Leyla, bir savaşı kazanmış edasıyla son hançeri düşmanın kalbine saplayacak bir gururla son sözlerini söylemek için Mustafa’ya doğruldu.
“Öncelikle senin bu şekilde davranman benim daha az üzülmemi sağlamadığının farkındasındır umarım. Bu ilişkiyi bitirmek için haklı sebeplerim vardı. Öncesinde gerçekten seni sevmiştim ama Selma bana ona yazdığını söyleyince o gün içimde bir şeyler kopmaya başladığını hissettim. Senden uzaklaştığımı kendimi uzaktan izler gibi seyrettim. Ne kadar alçalacağını görmek istedim. Bana karşı duygularının gerçek olup olmadığını görmek istedim. Belki yaptığının farkında olmadığını anlayıp bunun yanlış olup ilişkimize daha sıkı sarılmanı umdum. Ama gün geçtikçe yaptıklarına rağmen, benden daha uzaklaştığını izlemek çektiğim acıyı günden güne azalttı Ve şu an karşımda oturup rahat bir şekilde yaptıklarından pişmanlık duymayıp konuşmanı izlediğimde, sana karşı beslediğim duyguların zerresini bile yok etti. Bir yabancıyla konuşur gibiyim seni sanki hiç tanımamışım, hiç sarılıp hiç öpmemişim. Ben yaşadığımız günlere saygı duyarak, ilişkiyi bitirmeni bekledim, aslında senin dönmeni bekledim. Ama çok uzaklara gittiğini ve bunu yanımda yüzüme bakarak çok rahatça söyleyeceğini hiç beklemedim. Bir şey söyleme artık, çünkü seni duymayacak kadar uzağımdasın artık. Gerçekten gitmenin vakti geldi ,elveda!”

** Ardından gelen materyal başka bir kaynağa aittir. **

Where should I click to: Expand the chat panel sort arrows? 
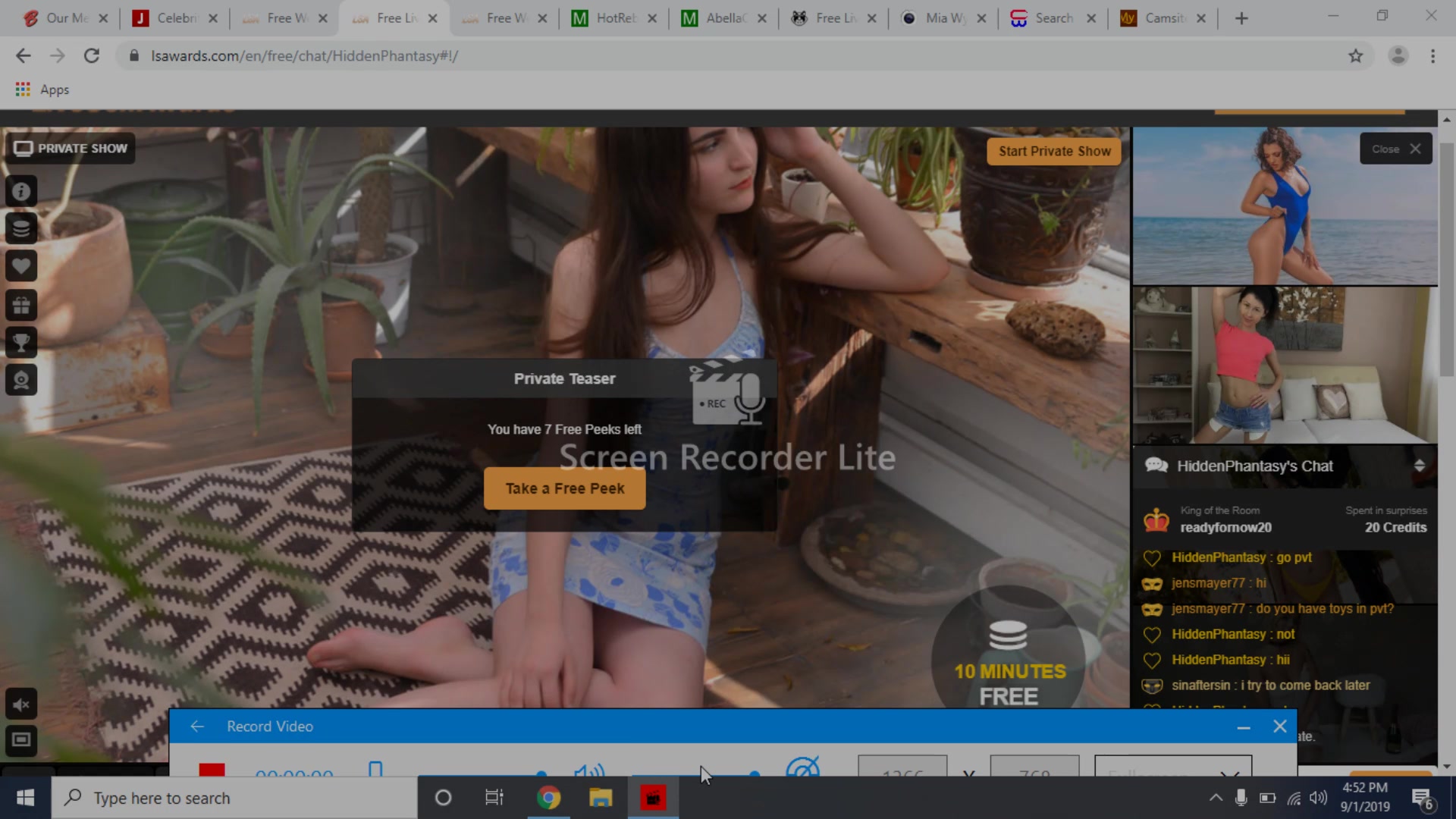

Leyla masadan kalkıp ağır adımlarla, omuzları çökmüş ayakları yalpalayarak yürümeye başladı. Kapıya doğru geldiğinde son bir kez arkasına bakarak, devasa bir hal alan nefretle tiksintisini Mustafa’ya savurdu. Mustafa’nın gözlerindeki yaşları gördüğünde daha da hızlanarak kapıyı çarpıp oradan uzaklaştı.
Mustafa: Aslında Leyla’yı sevdiğimin farkına varmam için Leyla’nın hayatımdan çıkması gerekiyormuş. Ona yaşattığım bu aşağılık durumu, bu kadar sakin karşılayarak beni diri bir şekilde mezarıma gömmesi Leyla’da var olan yüce bir aşkı nasıl kendi ellerimle acımadan öldürdüğümü gösteriyor. Ben ilişkimizi öldürdüm. Leyla beni hak ettiğim sözlere kalbimi yağmalayarak beni öldürdü. Arkasından koşup af dilemek geliyor ölü içimden. Ama Leyla’nın öldürdüğü birini canlandırmayacak kadar gururlu olduğunu biliyorum . Hayatın bir kesitinde umarım beni affeder ama ben kendimi asla affetmeyeceğim.